TASK TO CARRY OUT: Nothing but the lines below from the one containing "The image size" through the one containing "Screen dimensions: 912x711" should appear in the answer, exact and without pictures.

EXERCISE INPUTS:
★ ★ ★ ★ ★ ★ ★
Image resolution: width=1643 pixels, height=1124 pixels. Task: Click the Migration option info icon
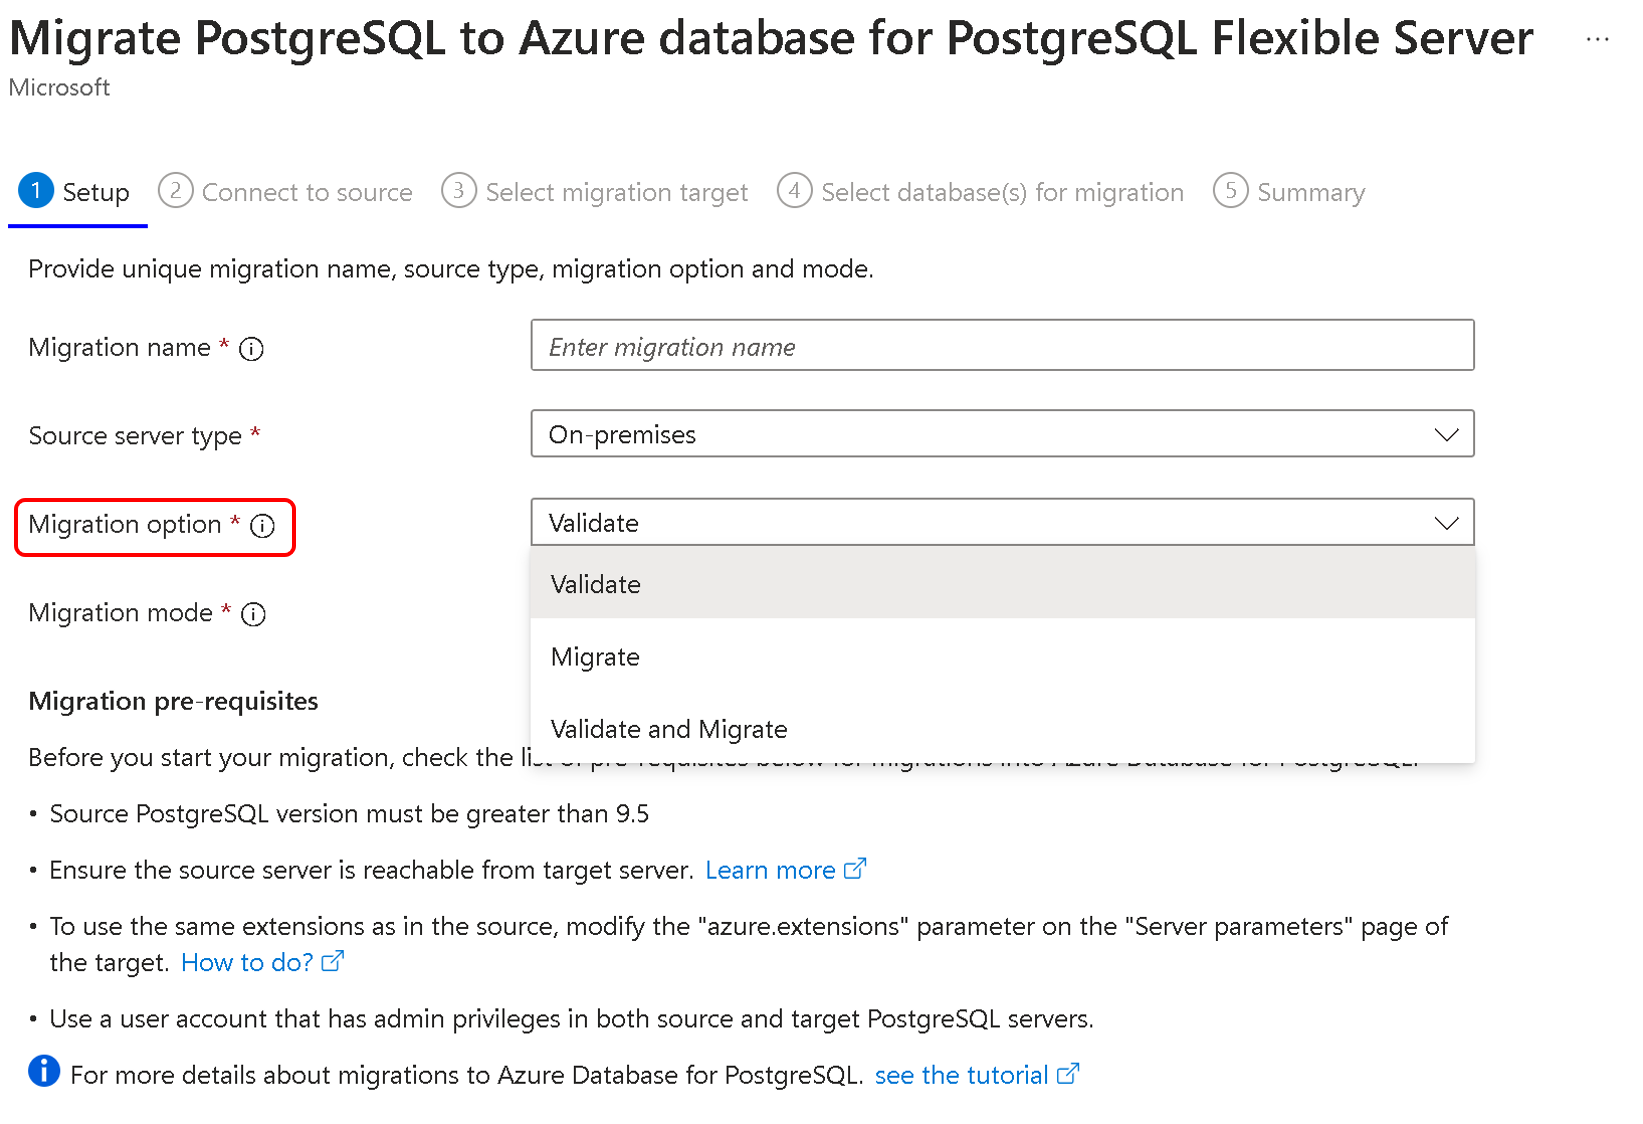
★ ★ ★ ★ ★ ★ ★
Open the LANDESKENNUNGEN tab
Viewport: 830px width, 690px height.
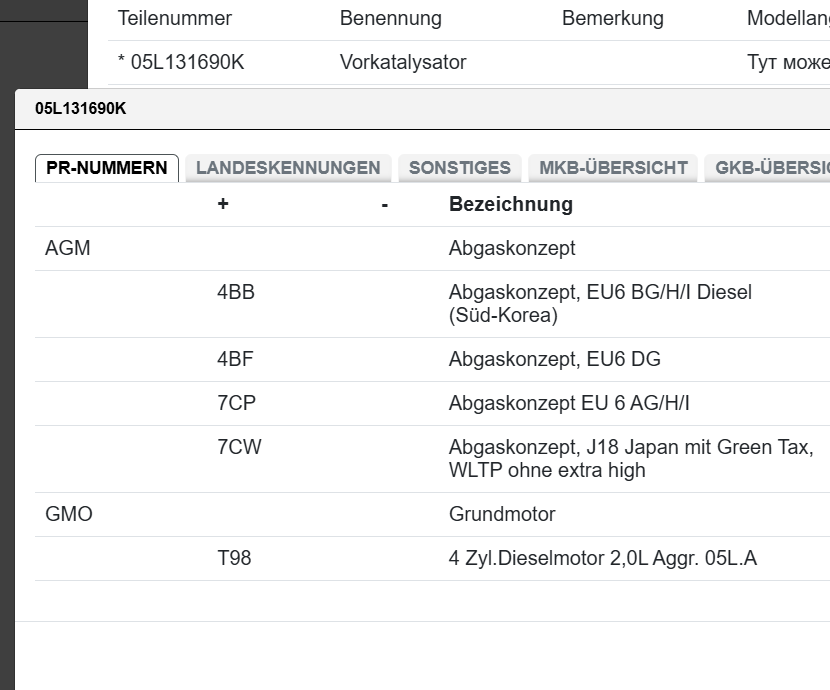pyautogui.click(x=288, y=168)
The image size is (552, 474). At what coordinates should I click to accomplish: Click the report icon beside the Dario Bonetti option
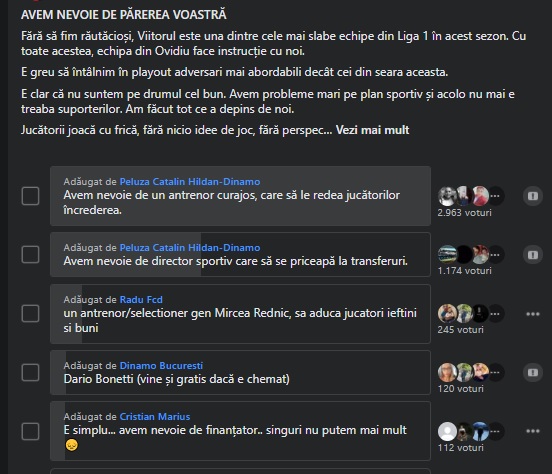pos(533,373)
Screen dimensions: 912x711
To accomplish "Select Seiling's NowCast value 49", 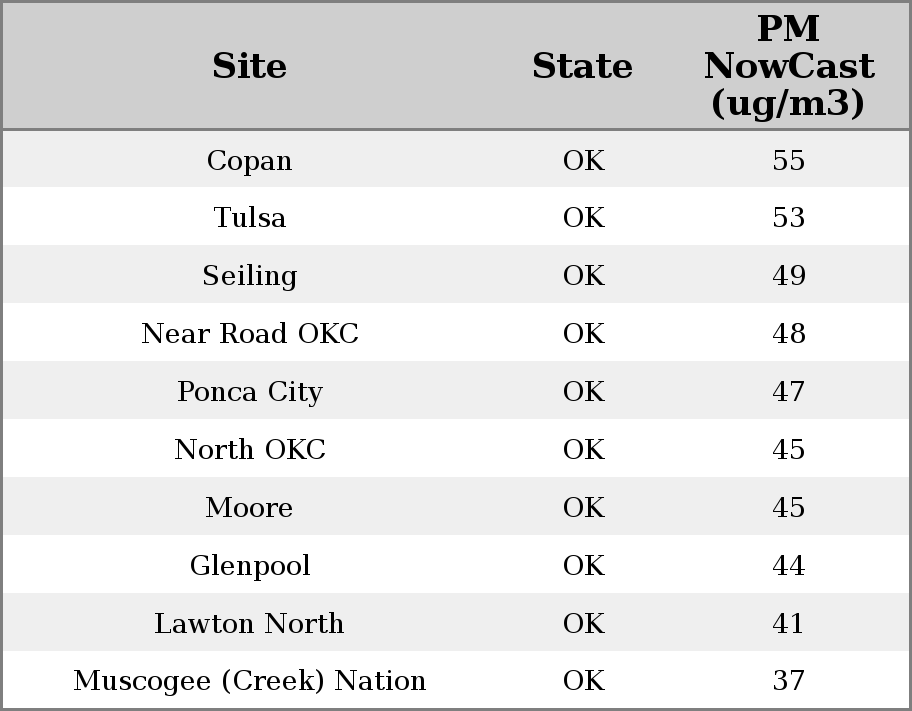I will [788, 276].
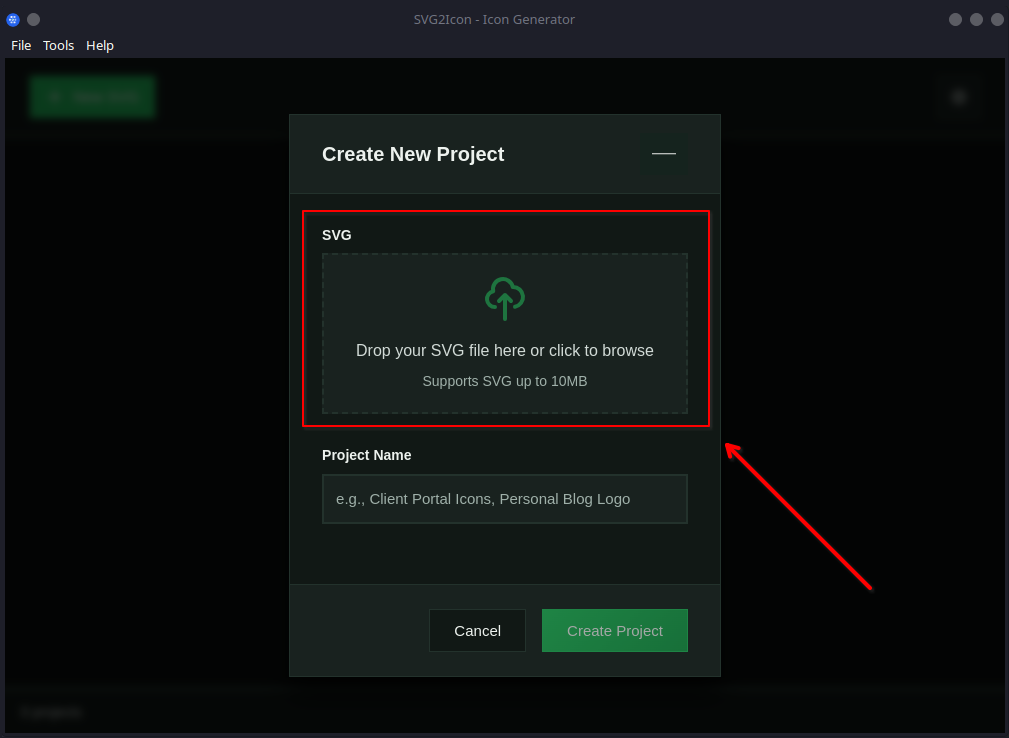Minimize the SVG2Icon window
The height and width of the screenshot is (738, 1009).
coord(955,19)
★ ★ ★ ★ ★ ★ ★
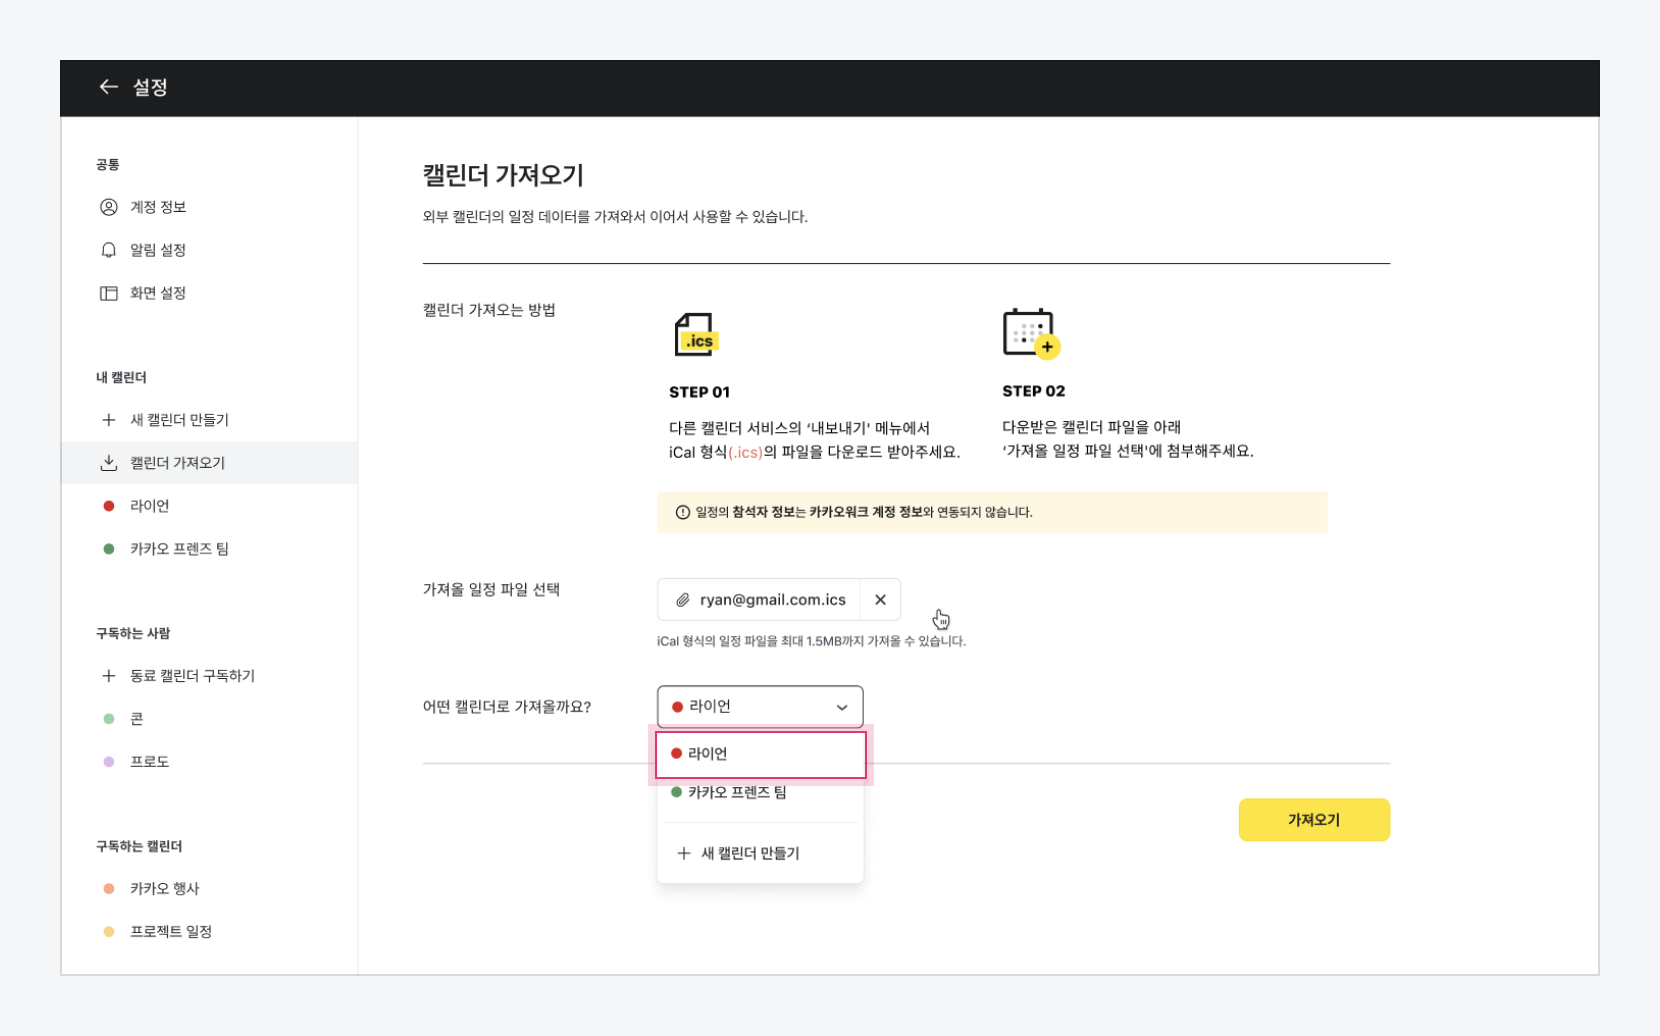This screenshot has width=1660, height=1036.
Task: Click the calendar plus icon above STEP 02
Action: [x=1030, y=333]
★ ★ ★ ★ ★ ★ ★
TASK ANSWER:
The image size is (552, 474). At what coordinates should I click to accomplish: Click the report icon beside the Dario Bonetti option
pos(533,373)
Screen dimensions: 912x711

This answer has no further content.